Biographical details
- Born: December 27, 1968 (age 57) Goshen, New York, U.S.
- Education: University of Virginia

Playing career
- 1990–1991: Virginia
- Position: Catcher

Coaching career (HC unless noted)
- 1992–1993: FCCJ (Asst.)
- 1994–1995: Florida Atlantic (Asst.)
- 1996–1997: Virginia (Asst.)
- 1998: GCL Twins (Asst.)
- 1999–2007: Clemson (Asst.)
- 2008–present: Florida

Head coaching record
- Overall: 797–392 (.670)

Accomplishments and honors

Championships
- NCAA Division I Tournament (2017) 9× NCAA Super Regional (2010–2012, 2015–2018, 2023, 2024) 10× NCAA Regional (2009–2012, 2015–2018, 2023, 2024) 2× SEC Tournament (2011, 2015) 6× SEC Regular Season (2010, 2011, 2014, 2017, 2018, 2023) 7× SEC Eastern Division (2009–2011, 2014, 2017, 2018, 2023)

Awards
- 3× SEC Coach of the Year (2010, 2014, 2018) Baseball America Coach of the Year (2011) D1Baseball.com Coach of the Year (2017) Skip Bertman Award (2017)

= Kevin O'Sullivan (baseball) =

American college baseball coach (born 1968)

Kevin Michael O'Sullivan (born December 27, 1968) is an American college baseball coach and former player. O'Sullivan is the current head coach of the Florida Gators baseball team of the University of Florida. O'Sullivan is best known for leading the Gators to the program's first College World Series national championship win in 2017. O'Sullivan also led the program to three consecutive appearances in the College World Series from 2010 to 2012 and four consecutive appearances from 2015 to 2018. He became the winningest coach in program history in 2021, surpassing Dave Fuller's 1975 record of 557 wins.

== Early years ==

O'Sullivan was born December 27, 1968, in Goshen, New York. O'Sullivan attended Jupiter High School in Jupiter, Florida, and played high school baseball for the Jupiter Warriors. As a senior in 1987, he batted .438 with 17 RBIs and was an honorable-mention selection to the Florida Sportswriter's Association's Class 3A all-state team. As a junior, O'Sullivan was a starter on the Jensen Beach Post 126 team that won the 1986 American Legion World Series in Rapid City, South Dakota.

== College career ==

O'Sullivan was a catcher during his college playing career. He played his freshman and sophomore seasons at Florida Community College in Jacksonville, Florida, where he batted .325 with 35 RBIs as a sophomore to help lead the Stars to the 1989 state tournament. After his sophomore year, he transferred to the Virginia Cavaliers baseball team, where as a junior he batted .327 with 29 RBIs and a team-high 14 doubles and was an All-Atlantic Coast Conference selection. As a senior, he was an All-ACC selection and was named to the 1991 Atlantic Coast Conference baseball tournament All-Tournament Team.

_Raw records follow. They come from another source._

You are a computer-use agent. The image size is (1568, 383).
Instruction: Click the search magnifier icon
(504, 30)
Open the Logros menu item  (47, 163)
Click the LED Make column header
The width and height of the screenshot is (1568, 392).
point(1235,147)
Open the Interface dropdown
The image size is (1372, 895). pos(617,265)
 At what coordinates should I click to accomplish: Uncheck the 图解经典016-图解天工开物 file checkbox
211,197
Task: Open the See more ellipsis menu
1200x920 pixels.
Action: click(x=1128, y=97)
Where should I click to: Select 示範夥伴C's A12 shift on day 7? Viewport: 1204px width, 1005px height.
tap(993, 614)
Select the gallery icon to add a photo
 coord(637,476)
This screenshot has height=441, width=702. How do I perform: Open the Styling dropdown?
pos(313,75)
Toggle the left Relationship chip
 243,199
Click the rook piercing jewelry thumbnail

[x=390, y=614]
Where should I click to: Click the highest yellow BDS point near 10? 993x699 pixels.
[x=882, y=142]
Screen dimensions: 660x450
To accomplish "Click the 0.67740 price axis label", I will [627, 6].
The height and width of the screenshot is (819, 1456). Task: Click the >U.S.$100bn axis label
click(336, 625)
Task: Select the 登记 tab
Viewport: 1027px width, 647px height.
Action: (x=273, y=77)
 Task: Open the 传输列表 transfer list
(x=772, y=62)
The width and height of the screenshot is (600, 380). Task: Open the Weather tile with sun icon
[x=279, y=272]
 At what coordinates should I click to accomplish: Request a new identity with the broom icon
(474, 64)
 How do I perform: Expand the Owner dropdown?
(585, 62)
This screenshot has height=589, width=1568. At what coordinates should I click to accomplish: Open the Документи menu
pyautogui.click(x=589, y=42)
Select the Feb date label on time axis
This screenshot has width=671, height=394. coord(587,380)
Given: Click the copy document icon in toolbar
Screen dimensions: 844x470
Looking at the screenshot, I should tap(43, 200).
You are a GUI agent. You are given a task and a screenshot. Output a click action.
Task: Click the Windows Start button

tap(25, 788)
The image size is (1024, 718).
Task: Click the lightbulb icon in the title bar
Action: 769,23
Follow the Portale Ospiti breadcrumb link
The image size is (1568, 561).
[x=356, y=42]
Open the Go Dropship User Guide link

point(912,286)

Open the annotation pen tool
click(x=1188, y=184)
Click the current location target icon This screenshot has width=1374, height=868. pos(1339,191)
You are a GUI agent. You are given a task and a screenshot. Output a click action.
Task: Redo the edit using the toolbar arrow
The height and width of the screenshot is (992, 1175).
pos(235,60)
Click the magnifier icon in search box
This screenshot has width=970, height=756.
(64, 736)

O'Sullivan graduated from Florida Community College with an associate's degree in 1989, and earned a bachelor's degree in sports medicine in 1991 from the University of Virginia. He later earned a master's degree in exercise science and wellness from Florida Atlantic University in Boca Raton, Florida.

== Coaching career ==

After his collegiate career, O'Sullivan spent two seasons as an assistant coach at Florida Community College and another two at Florida Atlantic University before being hired as an assistant coach at Virginia in 1996. While serving as an assistant at FAU, O'Sullivan coached American Legion Post 271 in Jupiter, Florida, to the semifinals of the 1994 state tournament. In 1997, O'Sullivan managed the Bourne Braves, a collegiate summer baseball team in the prestigious Cape Cod Baseball League, and was named coach of the year. His Bourne team featured future major leaguer Mark Mulder.
In 1998, O'Sullivan was named an assistant coach at Clemson University.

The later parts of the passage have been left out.